Dataset extract
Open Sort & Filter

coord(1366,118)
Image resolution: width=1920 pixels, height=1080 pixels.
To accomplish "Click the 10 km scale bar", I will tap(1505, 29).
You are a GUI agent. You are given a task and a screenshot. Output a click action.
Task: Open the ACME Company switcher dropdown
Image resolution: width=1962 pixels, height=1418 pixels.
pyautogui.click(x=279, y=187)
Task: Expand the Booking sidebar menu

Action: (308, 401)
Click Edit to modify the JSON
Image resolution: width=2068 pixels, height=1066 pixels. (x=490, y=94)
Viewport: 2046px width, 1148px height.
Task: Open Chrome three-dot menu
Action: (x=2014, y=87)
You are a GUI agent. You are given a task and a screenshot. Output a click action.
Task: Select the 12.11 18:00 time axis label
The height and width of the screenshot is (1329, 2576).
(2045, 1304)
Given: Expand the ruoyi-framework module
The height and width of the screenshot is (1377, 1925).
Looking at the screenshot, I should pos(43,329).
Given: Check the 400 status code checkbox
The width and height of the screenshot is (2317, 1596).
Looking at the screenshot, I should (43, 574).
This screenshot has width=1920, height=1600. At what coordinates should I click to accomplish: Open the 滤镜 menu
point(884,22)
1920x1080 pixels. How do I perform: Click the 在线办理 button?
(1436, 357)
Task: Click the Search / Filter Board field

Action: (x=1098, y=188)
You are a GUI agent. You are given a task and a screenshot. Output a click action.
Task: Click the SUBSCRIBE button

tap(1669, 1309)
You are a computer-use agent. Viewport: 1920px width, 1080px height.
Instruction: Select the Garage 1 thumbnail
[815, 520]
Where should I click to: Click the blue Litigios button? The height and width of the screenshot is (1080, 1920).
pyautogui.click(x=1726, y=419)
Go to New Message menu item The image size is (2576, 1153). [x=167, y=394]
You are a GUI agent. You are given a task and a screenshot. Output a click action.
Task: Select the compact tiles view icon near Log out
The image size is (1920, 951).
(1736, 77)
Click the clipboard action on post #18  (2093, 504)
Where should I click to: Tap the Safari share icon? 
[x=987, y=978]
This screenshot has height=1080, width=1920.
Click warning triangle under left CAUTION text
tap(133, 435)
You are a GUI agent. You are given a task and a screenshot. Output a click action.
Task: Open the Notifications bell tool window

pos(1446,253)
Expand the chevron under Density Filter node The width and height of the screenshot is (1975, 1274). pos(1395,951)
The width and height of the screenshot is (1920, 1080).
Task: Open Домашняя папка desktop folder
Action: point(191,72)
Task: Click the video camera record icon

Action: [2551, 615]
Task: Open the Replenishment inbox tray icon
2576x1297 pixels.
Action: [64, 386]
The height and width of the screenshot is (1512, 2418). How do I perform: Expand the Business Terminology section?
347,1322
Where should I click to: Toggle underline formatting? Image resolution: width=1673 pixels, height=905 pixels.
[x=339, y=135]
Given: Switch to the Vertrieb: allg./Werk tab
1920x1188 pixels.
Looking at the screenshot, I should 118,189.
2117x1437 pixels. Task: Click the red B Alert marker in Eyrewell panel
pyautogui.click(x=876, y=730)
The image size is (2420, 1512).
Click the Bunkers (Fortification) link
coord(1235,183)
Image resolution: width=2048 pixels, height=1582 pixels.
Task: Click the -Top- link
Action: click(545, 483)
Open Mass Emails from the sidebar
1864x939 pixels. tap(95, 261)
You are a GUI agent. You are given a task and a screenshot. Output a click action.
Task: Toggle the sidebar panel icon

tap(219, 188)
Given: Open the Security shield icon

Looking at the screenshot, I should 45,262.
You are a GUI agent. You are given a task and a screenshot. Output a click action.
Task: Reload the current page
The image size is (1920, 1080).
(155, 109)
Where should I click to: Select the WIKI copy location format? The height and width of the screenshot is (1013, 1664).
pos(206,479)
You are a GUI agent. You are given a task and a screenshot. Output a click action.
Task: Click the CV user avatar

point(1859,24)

Work item
Reproduce the listing above precisely.

Answer box
Open Sort & Filter

coord(1366,118)
Image resolution: width=1920 pixels, height=1080 pixels.
To accomplish "Click the 10 km scale bar", I will tap(1505, 29).
You are a GUI agent. You are given a task and a screenshot. Output a click action.
Task: Open the ACME Company switcher dropdown
Image resolution: width=1962 pixels, height=1418 pixels.
pyautogui.click(x=279, y=187)
Task: Expand the Booking sidebar menu

Action: (308, 401)
Click Edit to modify the JSON
Image resolution: width=2068 pixels, height=1066 pixels. (x=490, y=94)
Viewport: 2046px width, 1148px height.
Task: Open Chrome three-dot menu
Action: (x=2014, y=87)
You are a GUI agent. You are given a task and a screenshot. Output a click action.
Task: Select the 12.11 18:00 time axis label
The height and width of the screenshot is (1329, 2576).
(2045, 1304)
Given: Expand the ruoyi-framework module
The height and width of the screenshot is (1377, 1925).
Looking at the screenshot, I should pos(43,329).
Given: Check the 400 status code checkbox
The width and height of the screenshot is (2317, 1596).
Looking at the screenshot, I should (43, 574).
This screenshot has width=1920, height=1600. At what coordinates should I click to accomplish: Open the 滤镜 menu
point(884,22)
1920x1080 pixels. How do I perform: Click the 在线办理 button?
(1436, 357)
Task: Click the Search / Filter Board field

Action: (x=1098, y=188)
You are a GUI agent. You are given a task and a screenshot. Output a click action.
Task: Click the SUBSCRIBE button

tap(1669, 1309)
You are a computer-use agent. Viewport: 1920px width, 1080px height.
Instruction: Select the Garage 1 thumbnail
[815, 520]
Where should I click to: Click the blue Litigios button? The height and width of the screenshot is (1080, 1920).
pyautogui.click(x=1726, y=419)
Go to New Message menu item The image size is (2576, 1153). [x=167, y=394]
You are a GUI agent. You are given a task and a screenshot. Output a click action.
Task: Select the compact tiles view icon near Log out
The image size is (1920, 951).
(1736, 77)
Click the clipboard action on post #18  (2093, 504)
Where should I click to: Tap the Safari share icon? 
[x=987, y=978]
This screenshot has height=1080, width=1920.
Click warning triangle under left CAUTION text
tap(133, 435)
You are a GUI agent. You are given a task and a screenshot. Output a click action.
Task: Open the Notifications bell tool window

pos(1446,253)
Expand the chevron under Density Filter node The width and height of the screenshot is (1975, 1274). pos(1395,951)
The width and height of the screenshot is (1920, 1080).
Task: Open Домашняя папка desktop folder
Action: point(191,72)
Task: Click the video camera record icon

Action: [2551, 615]
Task: Open the Replenishment inbox tray icon
2576x1297 pixels.
Action: [64, 386]
The height and width of the screenshot is (1512, 2418). How do I perform: Expand the Business Terminology section?
347,1322
Where should I click to: Toggle underline formatting? Image resolution: width=1673 pixels, height=905 pixels.
[x=339, y=135]
Given: Switch to the Vertrieb: allg./Werk tab
1920x1188 pixels.
Looking at the screenshot, I should 118,189.
2117x1437 pixels. Task: Click the red B Alert marker in Eyrewell panel
pyautogui.click(x=876, y=730)
The image size is (2420, 1512).
Click the Bunkers (Fortification) link
coord(1235,183)
Image resolution: width=2048 pixels, height=1582 pixels.
Task: Click the -Top- link
Action: click(545, 483)
Open Mass Emails from the sidebar
1864x939 pixels. tap(95, 261)
You are a GUI agent. You are given a task and a screenshot. Output a click action.
Task: Toggle the sidebar panel icon

tap(219, 188)
Given: Open the Security shield icon

Looking at the screenshot, I should 45,262.
You are a GUI agent. You are given a task and a screenshot. Output a click action.
Task: Reload the current page
The image size is (1920, 1080).
(155, 109)
Where should I click to: Select the WIKI copy location format? The height and width of the screenshot is (1013, 1664).
pos(206,479)
You are a GUI agent. You are given a task and a screenshot. Output a click action.
Task: Click the CV user avatar

point(1859,24)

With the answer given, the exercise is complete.